How to View Academic Challenges as Rewarding

  1. Cultivate self-belief.
    “Students’ difficulties in basic academic skills are often directly related to their beliefs that they cannot read, write, handle numbers, or think well—that they cannot learn—even when such things are not objectively true,” write education researchers Pajares and Schunk of Emory and Purdue Universities respectively. “That is to say, many students have difficulty in school not because they are incapable of performing successfully but because they are incapable of believing that they can perform successfully—they have learned to see themselves as incapable of handling academic work or to see the work as irrelevant to their life.”
  2. Expect that things won’t be easy.
    Sometimes simply resetting your expectations is all it takes to start viewing academic challenges in a more positive light. When we expect tasks to be easy, and they turn out to be difficult, we tend to want to give up. But if we approach tasks with the more realistic expectation that they might challenge us, we give ourselves the necessary mental preparation to persevere when things get tough.

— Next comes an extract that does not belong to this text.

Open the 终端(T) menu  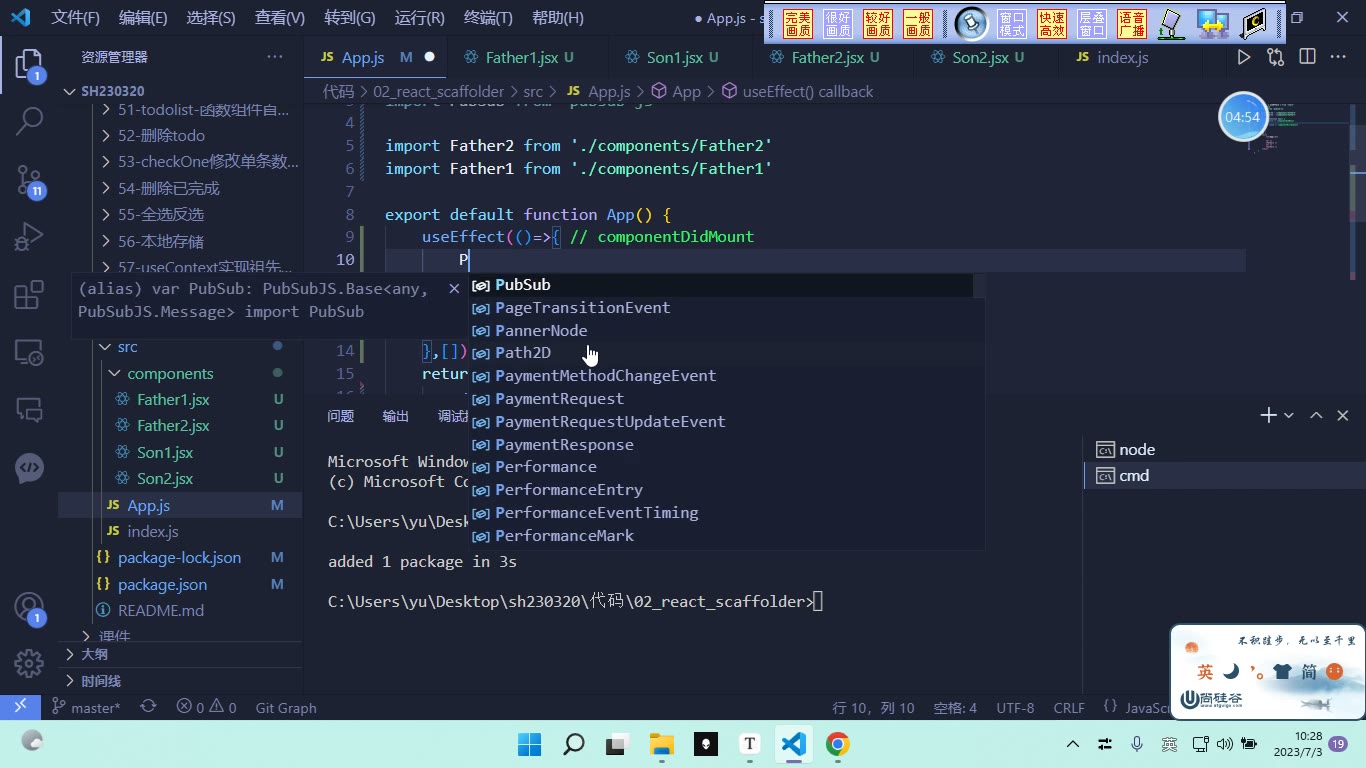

    If learners “heighten and sustain their efforts in the face of failure,” says Markham, “they more quickly recover their confidence after failures or setbacks, and they attribute failure to insufficient effort or deficient knowledge and skills which are acquirable.”

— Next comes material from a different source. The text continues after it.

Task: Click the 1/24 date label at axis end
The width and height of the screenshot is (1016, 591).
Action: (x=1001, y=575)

  3. Shoot for your zone of proximal development.
    Developed by Soviet psychologist Lev Vygotsky, a learner’s zone of proximal development (ZPD) is the mental range that defines your capacity to master new concepts based on your existing background knowledge and/or skill sets. It’s basically the Goldilocks paradigm applied to an academic setting: Make sure tasks aren’t too easy or too hard, or you’ll give up out of boredom or frustration.
  4. Identify the opportunity.
    “In the middle of every difficulty lies opportunity,” said Einstein. Needless to say, that belief served him pretty well in his career. If you approach each academic challenge with the mindset that there’s something to be gained from it, you’ll start viewing it in a more positive light.
  5. Avoid the fundamental attribution error.
    “When students lack confidence in their capabilities, they are likely to attribute their failure to low ability which they perceive as inborn, permanent, and not acquirable,” Markham notes. “For them, failure is just another reminder that they are incapable. Students who doubt their academic ability envision low grades often before they even begin an examination.”

He’s describing an aspect of what psychologists call the fundamental attribution error, or the tendency to attribute failures to personal flaws rather than situational factors. Just because you received a poor grade in your biology class in secondary school doesn’t necessarily mean you’re terrible at biology; it could simply mean you didn’t study effectively, or didn’t find your instructor engaging enough to keep you interested. The point is, don’t sell yourself short. Our abilities aren’t set in stone; they are highly dependent on a variety of factors, from how often we use them to when and how and where we do.